Five years ago, on New Year's Eve 2021, I stood on the second floor of a building in Boulder, CO, watching 100 mph winds lash 60-foot tongues of flame east across desiccated grasslands. This was the Marshall Fire, which burned nearly 1000 structures to ash. In the wake of the LA fires, as with the Marshall Fire, there’s been a pop in public interest around wildfires.

Part of that interest is a bevy of reporting around possible solutions to preventing or limiting wildfire losses, which generally fall into the categories of mitigation (i.e. how do we prevent fires from growing destructive), adaptation (i.e. hardening the natural and human environment to fire), and suppression (i.e. how can we extinguish fires).

The context for fire is very important. The Marshall Fire was a grass fire, the LA Fires are chaparral fires. In both of these cases, the fuels are different than in forest fires. But it’s wildland forest fires that generate the huge smoke waves the United States experienced nearly every year since 2018. The ones that blot out the sun. The reason we get those fires is that forests across the Western United States are overstocked relative to when they were traditionally managed with fire, and chock full of fuels that will otherwise burn.

Over the past three years, I’ve been developing systems to scale mitigation and adaptation, and in particular to reduce fuel loads and restore fire resilience to forests across the Western United States via thinning and prescribed burning, a primary objective of the U.S. Forest Service (through their Wildfire Crisis Strategy). It is notable that, among the multiple flashpoints in the politics of the Earth, figuring out ways to reduce wildfire risk is something most folks can agree to agree on.

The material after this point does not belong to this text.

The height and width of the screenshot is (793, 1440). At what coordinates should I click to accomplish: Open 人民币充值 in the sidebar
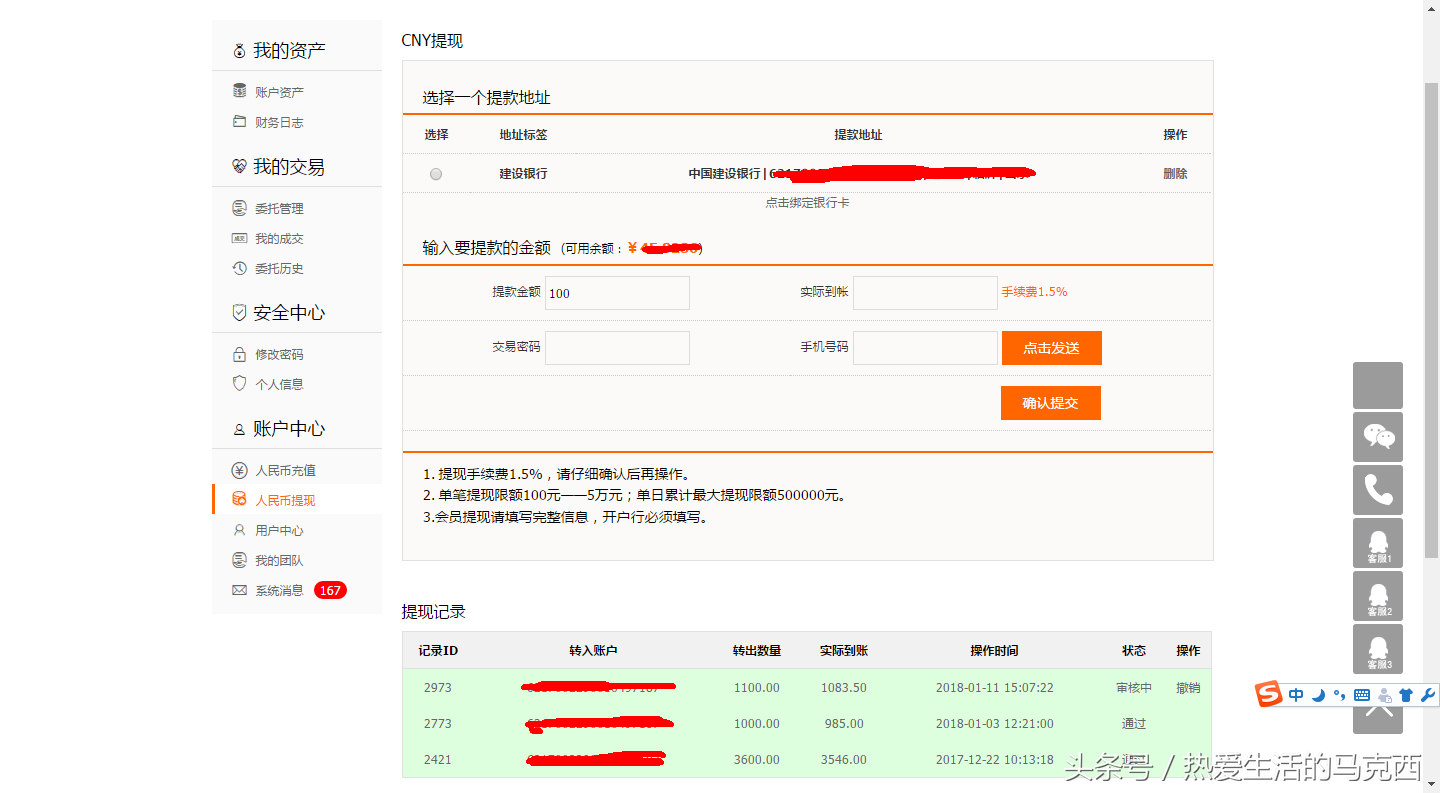click(x=285, y=470)
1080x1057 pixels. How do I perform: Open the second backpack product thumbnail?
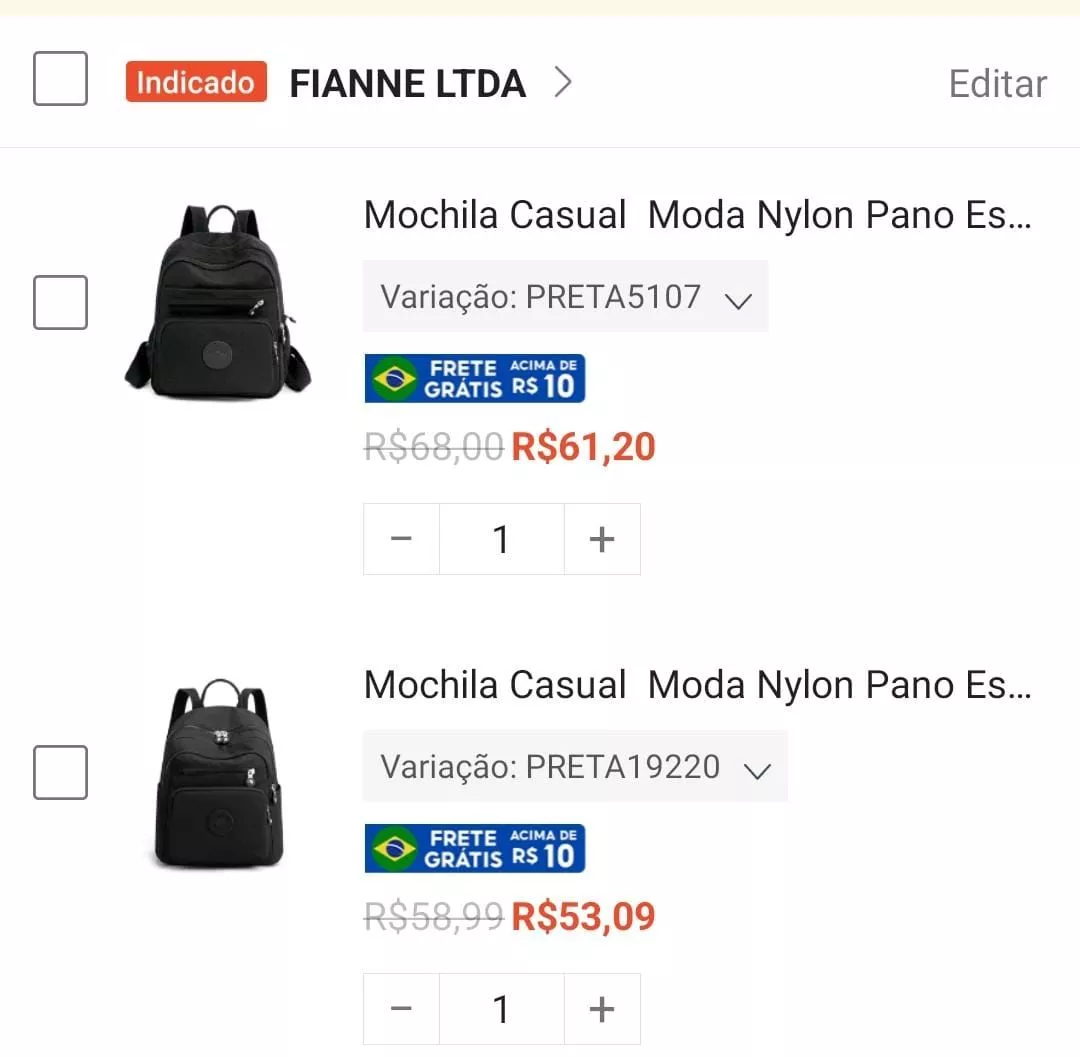point(218,772)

Stated simply, I believe the most effective way to reduce wildfire risk across the West is to remove excess fuels from forests and put them underground.

Putting wildfire risk underground is likely to be the most cost-effective and environmentally friendly option for reducing fuel loads, while being relatively safe. This ought to be seen as a form of utilization, which repurposes fuels that would otherwise be disposed of by pile burning for durable carbon storage, which can be converted to a saleable product (i.e. carbon dioxide removal, CDR), for which companies have spent $3.6B in aggregate since 2022 (i.e. there’s a real market for the carbon cycle influence achieved).

Done right, there are several forms of burial which are likely to achieve durable CDR (durable means carbon is stored for 1000+ years) which are scalable in the near future:

• Biomass Burial: Burying stabilized, raw biomass in a geologically engineered chamber, then protecting that chamber from disturbance (whether geologic, faunal, floral, or human).

• Bioenergy with Carbon Capture and Storage (BECCS): Converting raw biomass to energy and CO₂, and injecting the CO₂ into geologically secure formations.

• Pyrolysis with Byproduct Storage: Converting raw biomass into a C-rich byproduct, like bio-oil and bio-char, and storing these forms underground in a secure manner.

This is a sensible, cost-effective strategy which adapts forests to hotter, drier conditions. It ought to see more deployment!